Written with quiet dignity that builds to a climax of tragic force, this book about the dissolution of an African tribe, its traditions, and values, represents a welcome departure from the familiar "Me, white brother" genre.
Written by a Nigerian African trained in missionary schools, this novel tells quietly the story of a brave man, Okonkwo, whose life has absolute validity in terms of his culture, and who exercises his prerogative as a warrior, father, and husband with unflinching single mindedness. But into the complex Nigerian village filters the teachings of strangers, teachings so alien to the tribe, that resistance is impossible. One must distinguish a force to be able to oppose it, and to most, the talk of Christian salvation is no more than the babbling of incoherent children.
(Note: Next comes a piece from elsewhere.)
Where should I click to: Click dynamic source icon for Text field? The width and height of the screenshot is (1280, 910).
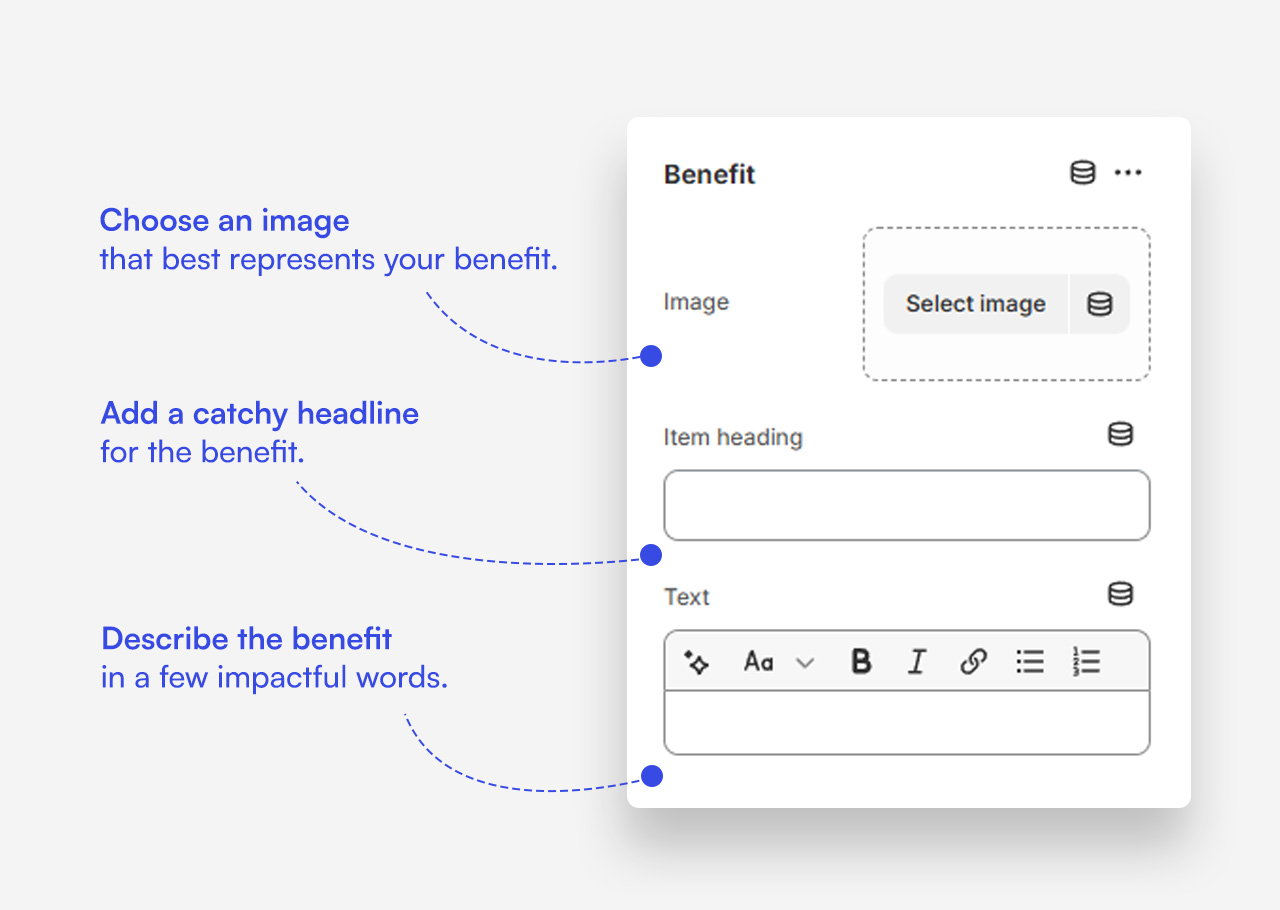(1120, 594)
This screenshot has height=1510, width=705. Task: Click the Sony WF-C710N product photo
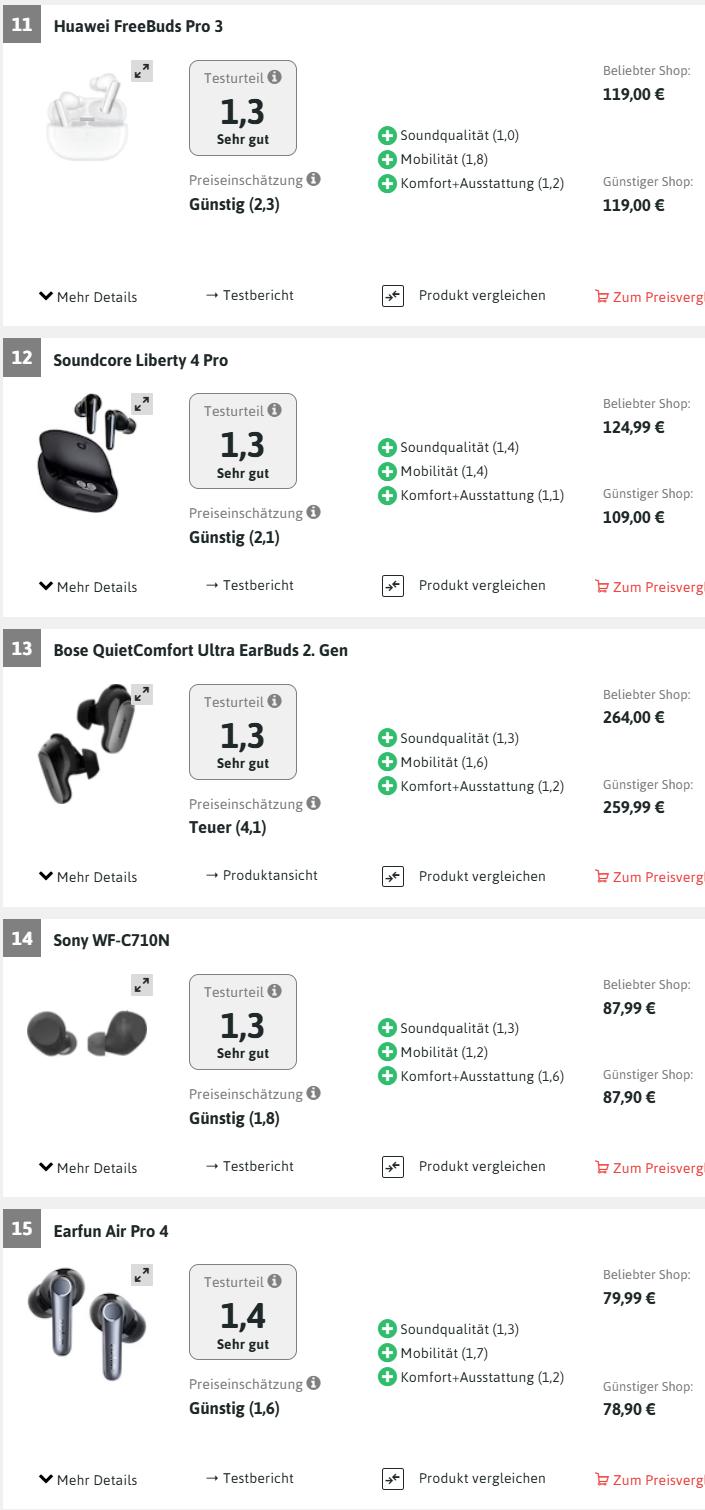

Still, with his guns and persistence, the white man, amoeba-like, gradually absorbs the native culture and in despair, Okonkwo, unable to withstand the corrosion of what he, alone, understands to be the life force of his people, hangs himself. In the formlessness of the dying culture, it is the missionary who takes note of the event, reminding himself to give Okonkwo's gesture a line or two in his work, The Pacification of the Primitive Tribes of the Lower Niger.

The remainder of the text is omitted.